- Recorded information:
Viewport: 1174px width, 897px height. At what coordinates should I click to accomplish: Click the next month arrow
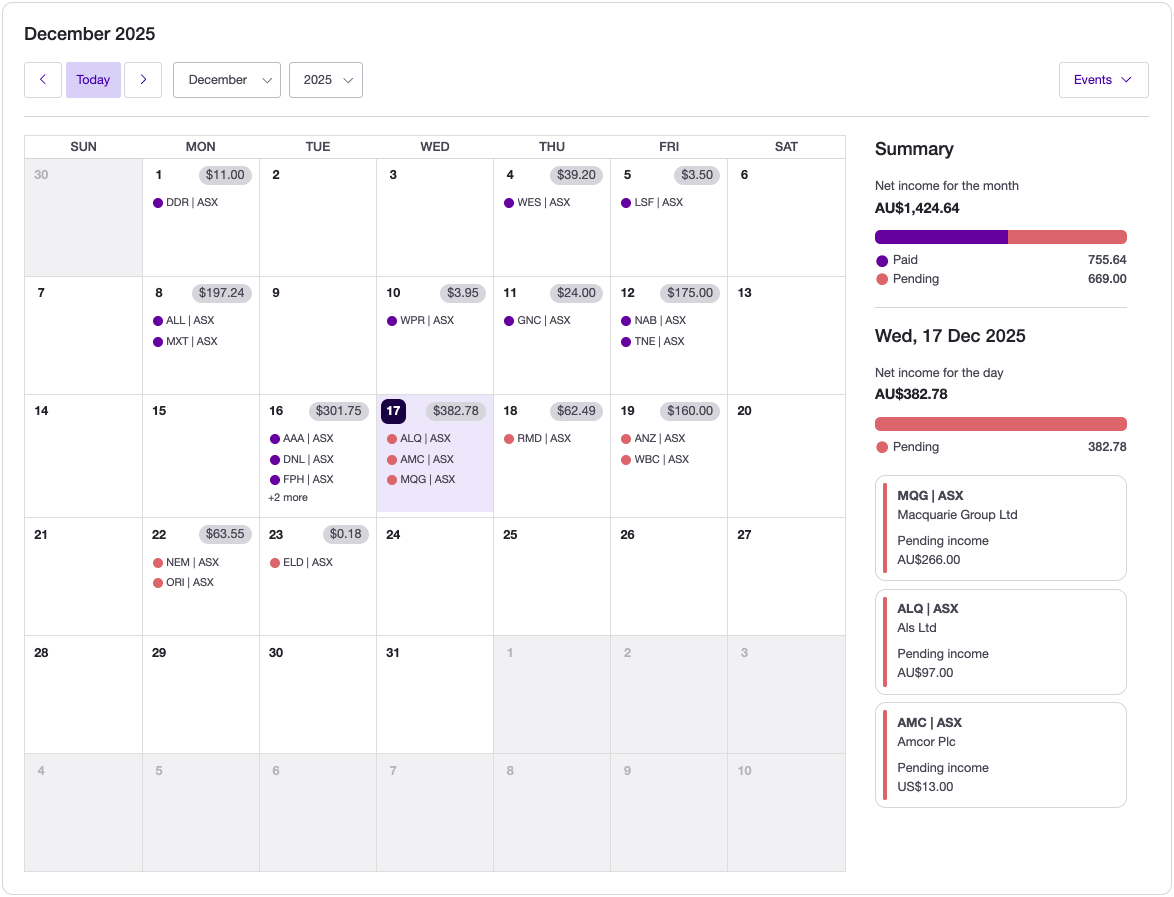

...

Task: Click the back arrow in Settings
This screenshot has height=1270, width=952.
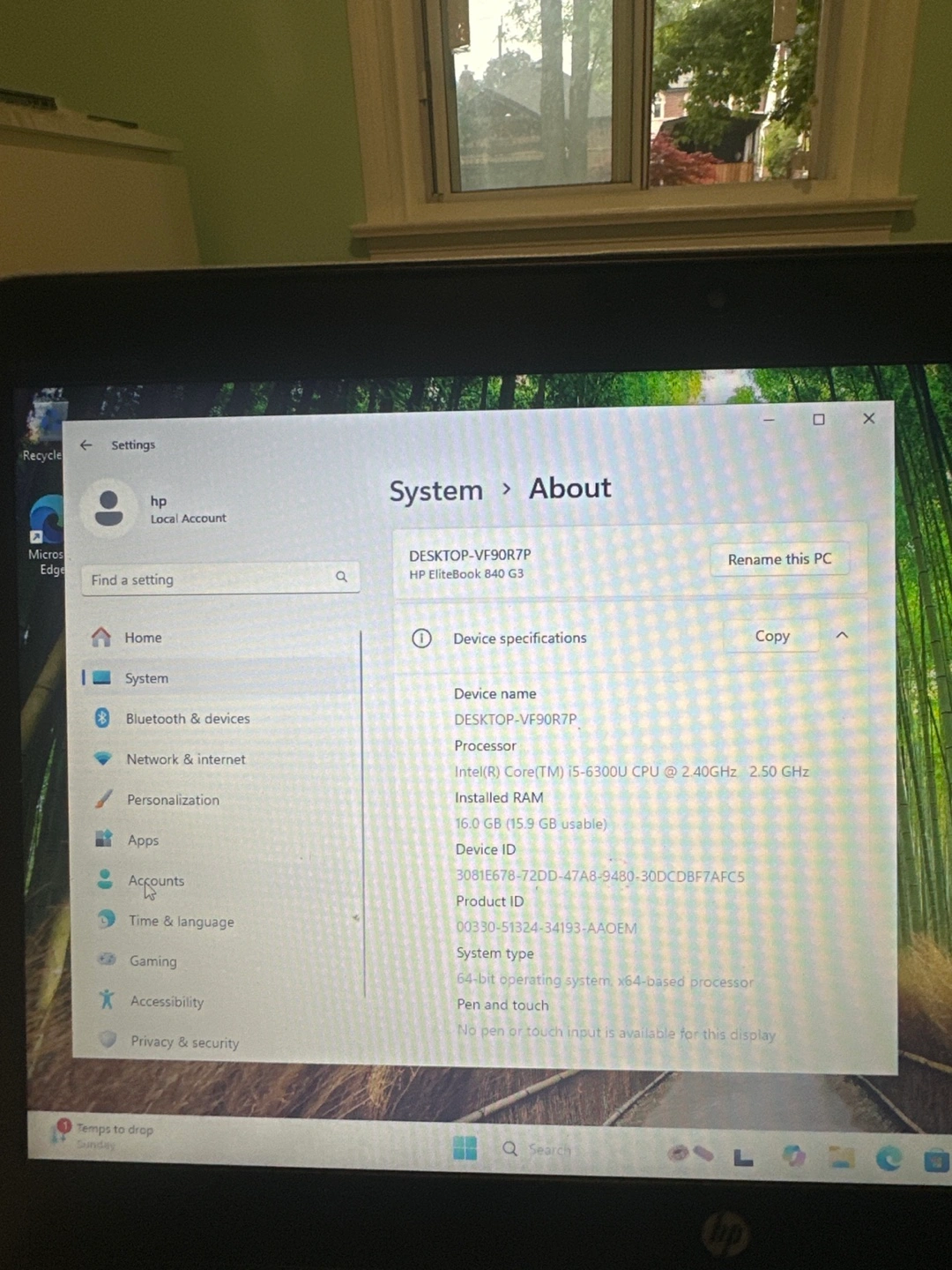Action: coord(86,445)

==

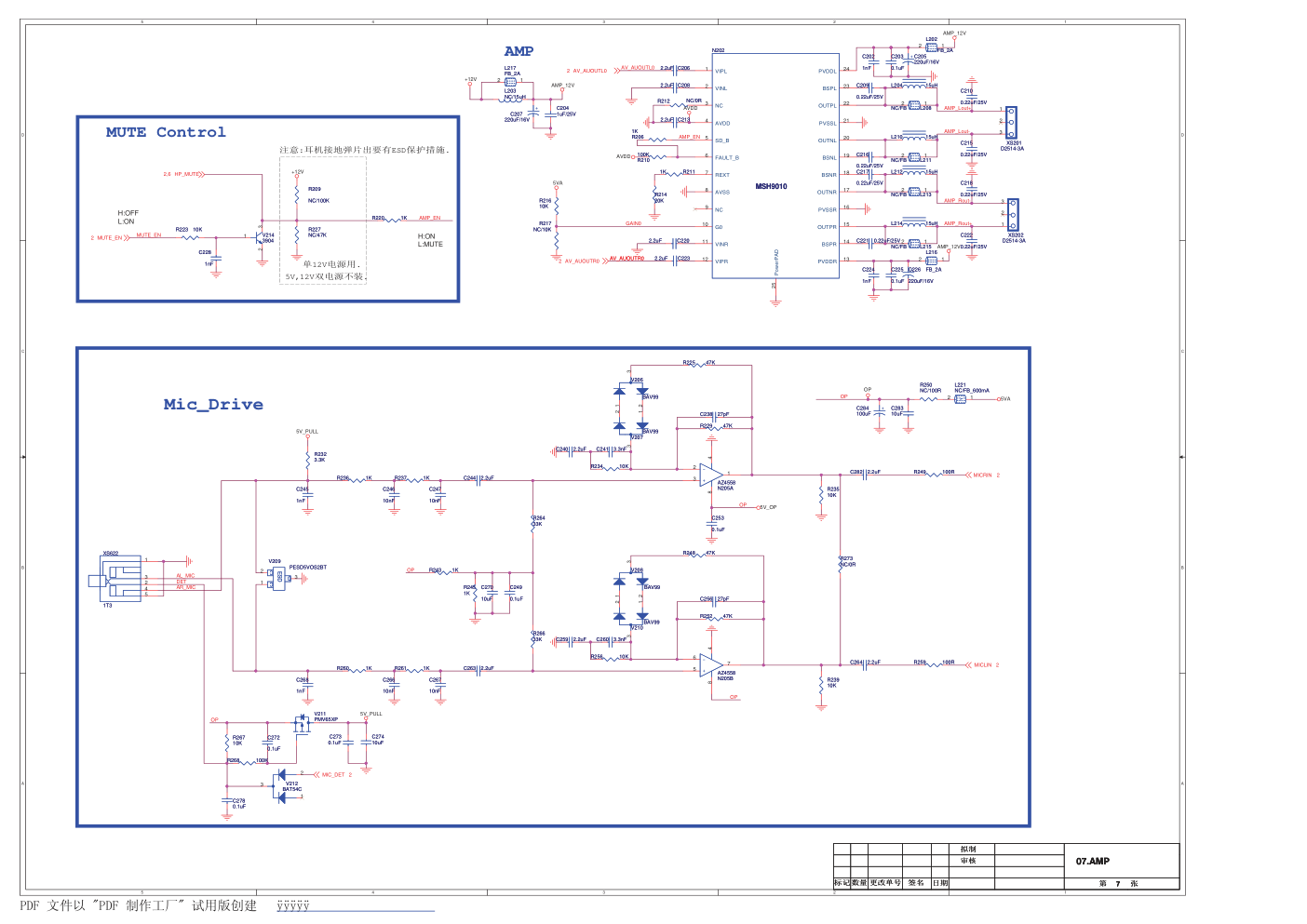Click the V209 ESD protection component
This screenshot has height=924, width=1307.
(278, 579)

- Problem to work on: From the records above, pull out each line that has "arrow".

- Exercise result:
Viewport: 1174px width, 897px height. At what coordinates should I click to accomplish: Click the next month arrow
Task: Click the back arrow in Settings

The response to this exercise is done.